— Set problem 1 —
In the missionary letter, on what date is Sister Tanaka scheduled to be baptized?
================================
Hey y'all! Time's short, got some music to practice, so I will attach a piece of my letter to the President:
... For some reason, I was very discouraged yesterday morning. I'm not entirely sure why, but my heart was heavy and I keenly felt my inadequacies and weaknesses. I was burdened by my shortcomings and was doubtful that I could have any impact at all. There was very little patience or charity or faith within me, and I was going through the motions as Sister Kishi and I attended DCS and as we waited for sacrament meeting to begin. Sister Tanaka, our investigator who passed her baptismal interview and is scheduled to receive the ordinance of baptism on the 24th, attended with her husband and baby, and although I was happy for them and excited as I watched them find baptismal clothing and prepare with the ward members, the light I saw in them didn't seem to make it to my cold heart. I was confused and frustrated with myself.
During sacrament meeting, however, Elder Uehara bore his testimony as he recently transferred to Nagamachi, and he quoted a verse of scripture from 2 Nephi 4:
Oh, then, if I have seen such great things, if the Lord in his condescension unto the children of men, hath visited men in such mercy, why should my heart weep and my soul linger in the valley of sorrow, and my flesh waste away, and my strength slacken becauae of mine afflictions?
That chapter is my favorite chapter in the Book of Mormon.
================================
— Set problem 2 —
In the listing, retype the lines starting with the one that contains "The height and width of the screenshot is (800, 1366)." and going on through the one that contains "click(x=274, y=747)". Leave the pictures out.

— Task data —
================================
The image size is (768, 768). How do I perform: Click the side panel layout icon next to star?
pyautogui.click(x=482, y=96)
================================
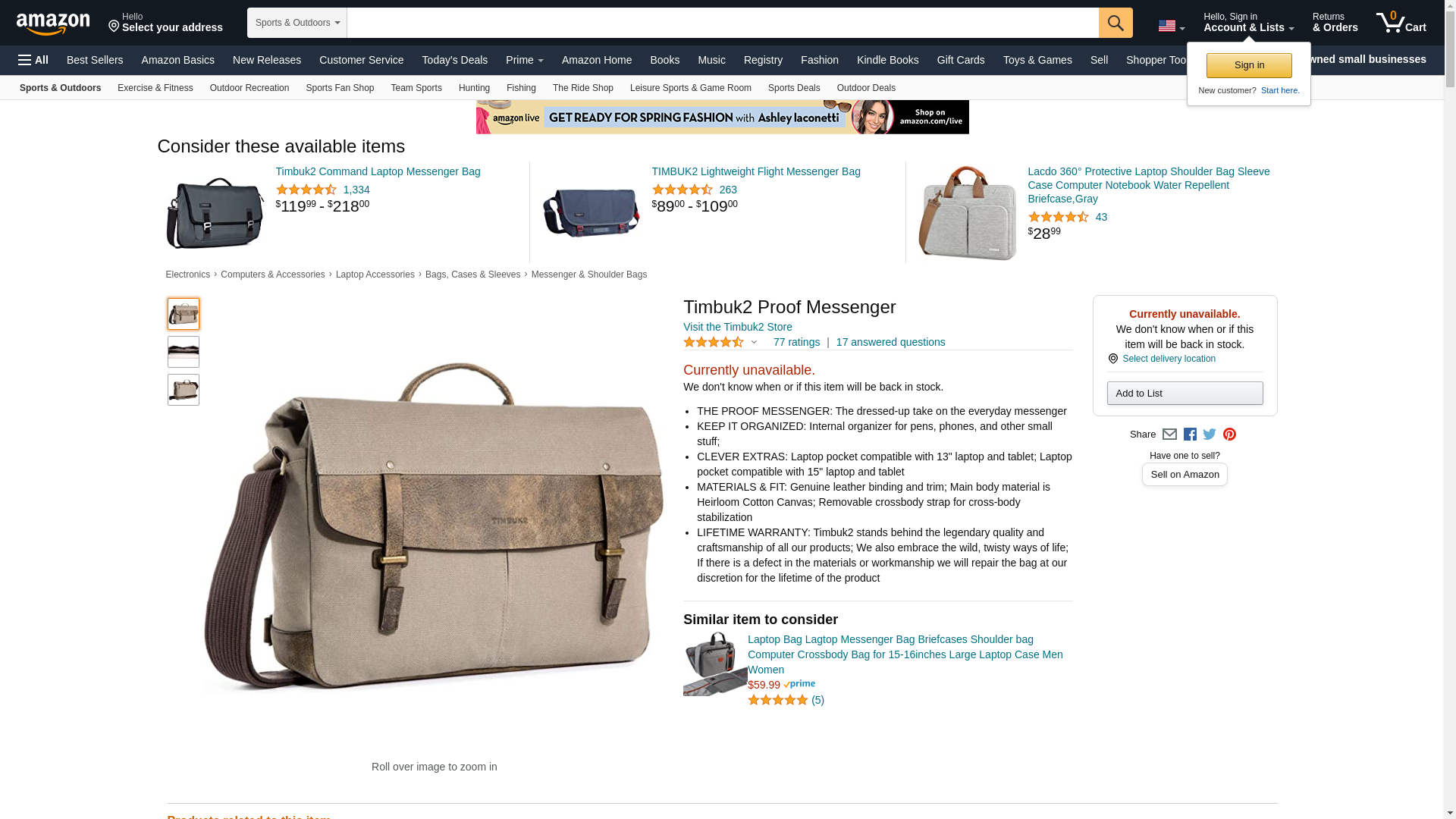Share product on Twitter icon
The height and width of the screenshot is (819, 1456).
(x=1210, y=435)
================================
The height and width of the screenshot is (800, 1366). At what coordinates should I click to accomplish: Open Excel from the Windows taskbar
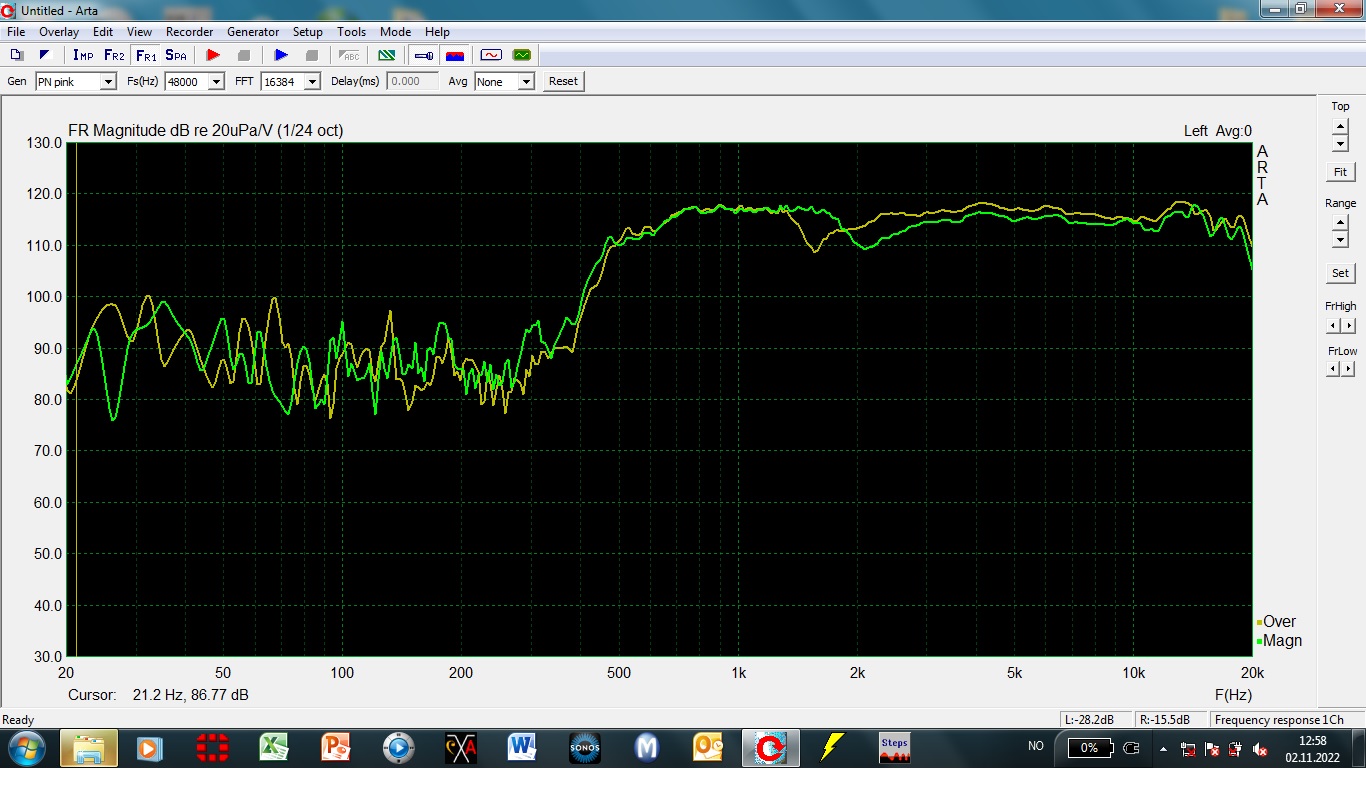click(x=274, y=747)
================================
— Full solution 1 —
The 24th.

— Full solution 2 —
The height and width of the screenshot is (800, 1366). At what coordinates should I click to accomplish: Open Excel from the Windows taskbar
click(x=274, y=747)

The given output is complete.